What’s the best way to address complex challenges facing your organization? Bringing smart people together for truly strategic conversations. I know I don’t have to tell you this, but the reason for the reminder is a lament that I often hear from leaders:

I thought I did everything right. I put a logical agenda together, picked a location, and invited the inner group. Then the meeting was off and running — data-packed presentations, brainstorming, animated debate. And at the end of the day there was shockingly little to show for it – no clear conclusions, no new insights, no shared intent to act. What happened?

The book Moments of Impact reveals why putting great strategic thinkers in the same room doesn’t guarantee great strategic insights or shared commitment. The authors write:

“Imagine if a professional golfer trained for all parts of the game – except putting. She can hit 250-yard drives straight down the fairway and chip with precision. Only to stumble around the green. A pro golfer wouldn’t last long without the ability to putt. How can any leader expect to get far without the ability to spark productive collaboration around critical challenges?”

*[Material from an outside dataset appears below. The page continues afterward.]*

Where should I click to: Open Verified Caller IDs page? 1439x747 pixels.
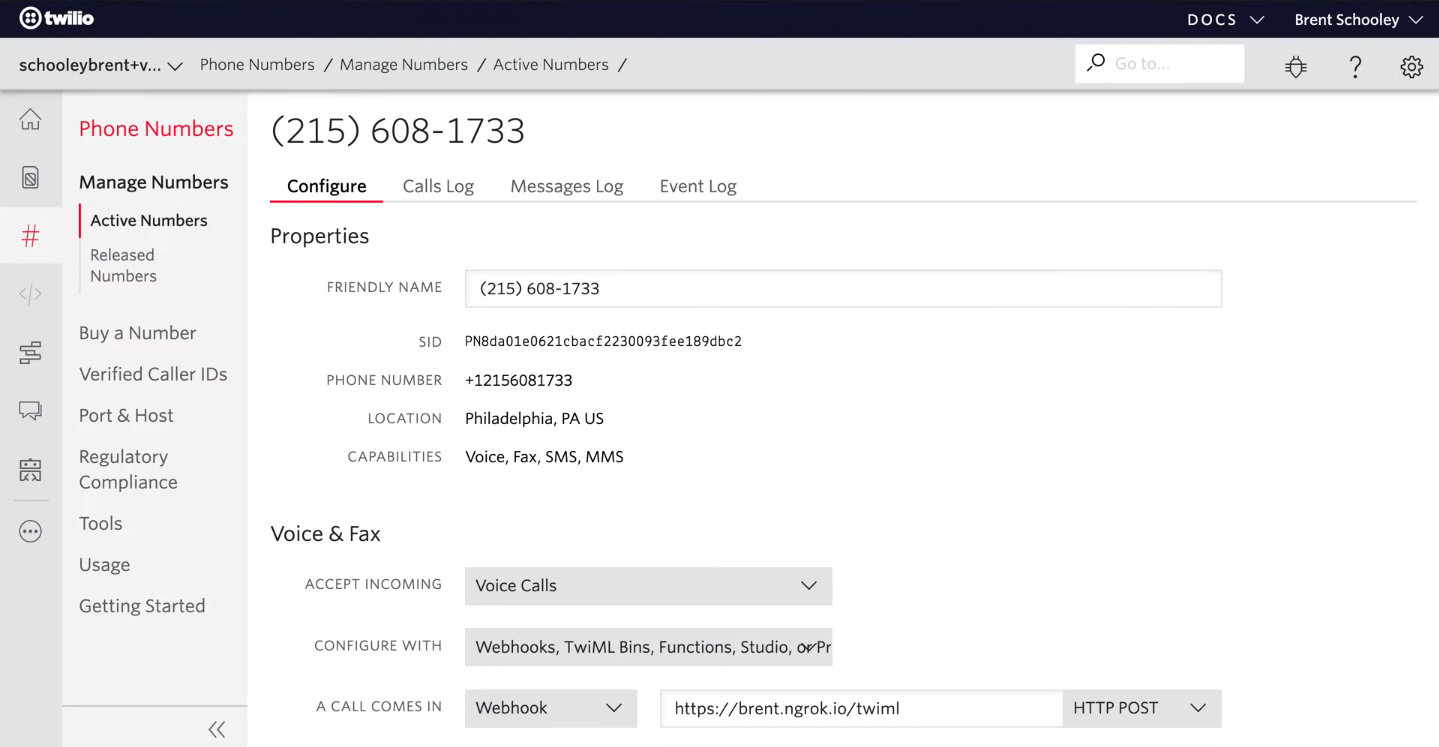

Just as masterful golfing requires perfecting multiple skills, designing a high-impact strategic conversation requires leaders to incorporate three distinct skill sets: strategy, design, and conversation (group dialogue). Moments of Impact draws on these three disciplines to teach leaders how to stage breakthrough conversations. Here are a few of my favorite insights from the book.

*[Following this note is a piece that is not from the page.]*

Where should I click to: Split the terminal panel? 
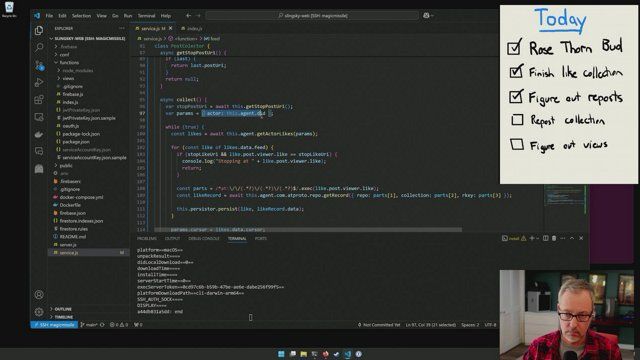[x=545, y=238]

Design for healthy tension between comfort and discomfort. People are most creative when their basic needs are met and they aren’t under high stress. Conversely, innovative thinking involves a measure of discomfort. While most organizations actively avoid conflict, the book’s authors believe in orchestrated conflict or what they call “controlled burns.” Tactics for igniting controlled burns include:

1. Set and maintain clear ground rules for the conversation
2. Take a longer time perspective on the issue (make it less immediate)
3. Focus on external drivers of change
4. Make the group grapple with tough trade-offs
5. Have people walk in the shoes of others (e.g., customers, competitors, etc.)

An example of tactic #5: I once participated in a planning session to prepare a police department for the Olympics. Rather than pointing out the short-comings of the department we split the group up into “terrorist teams” and challenged them to design an attack that would prey on the known weaknesses of the department.

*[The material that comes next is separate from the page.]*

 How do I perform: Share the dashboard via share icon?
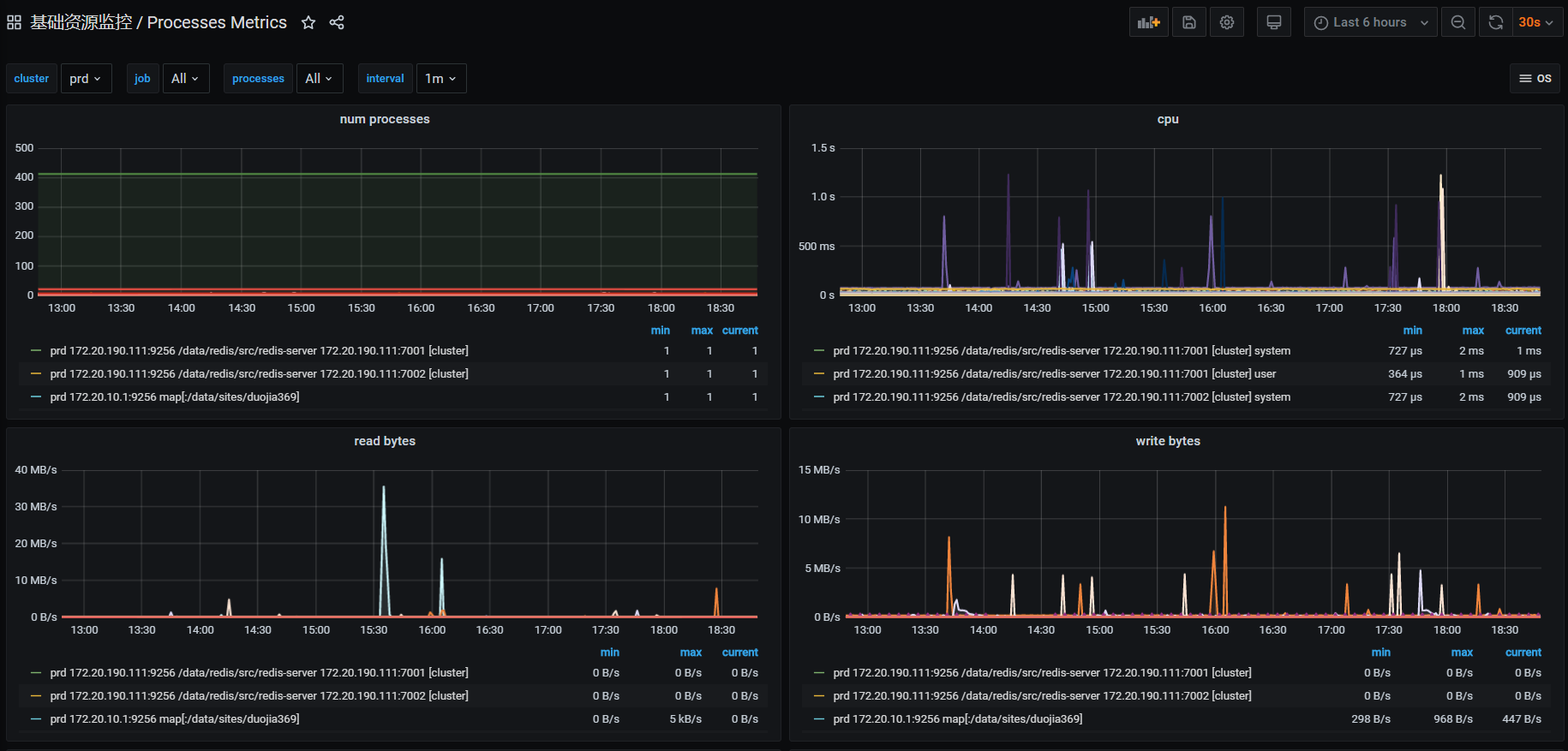coord(337,22)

Apply Design Thinking to Your Meeting. Most of us invest a lot of energy thinking about the actual meeting event. The Doblin Five-E Model invites us to apply a “user experience” frame to the way we think about a high-stakes conversation.

1. Entice: How participants learn about the session in advance.
2. Enter: How they arrive at the venue and room.
3. Engage: How they experience the session.
4. Exit: How they leave the venue and room.
5. Extend: All related communications and interactions following the session.

Don’t Just Present Data. Frame the Issue. People typically come into conversations with different levels of information and understanding. But gathering all of the data in advance and providing it to participants is not enough to set a group up for success. Using a “frame”, a device that focuses the mind, can help focus the group’s understanding of data related to the issue at hand. Frames can take many forms, including questions, catchphrases, metaphors, visual frameworks, and stories. A case study of a school that was considering expansion outlined two simple but powerful questions that framed the conversation: 1) Could we build the new school? 2) Should we build the new school? This is an elegant framing because it separates two essential yet distinct conversations that must occur – the viability of and need for the expansion.

What are your best principles and practices for bringing smart people together to address the big opportunities and challenges facing your organization?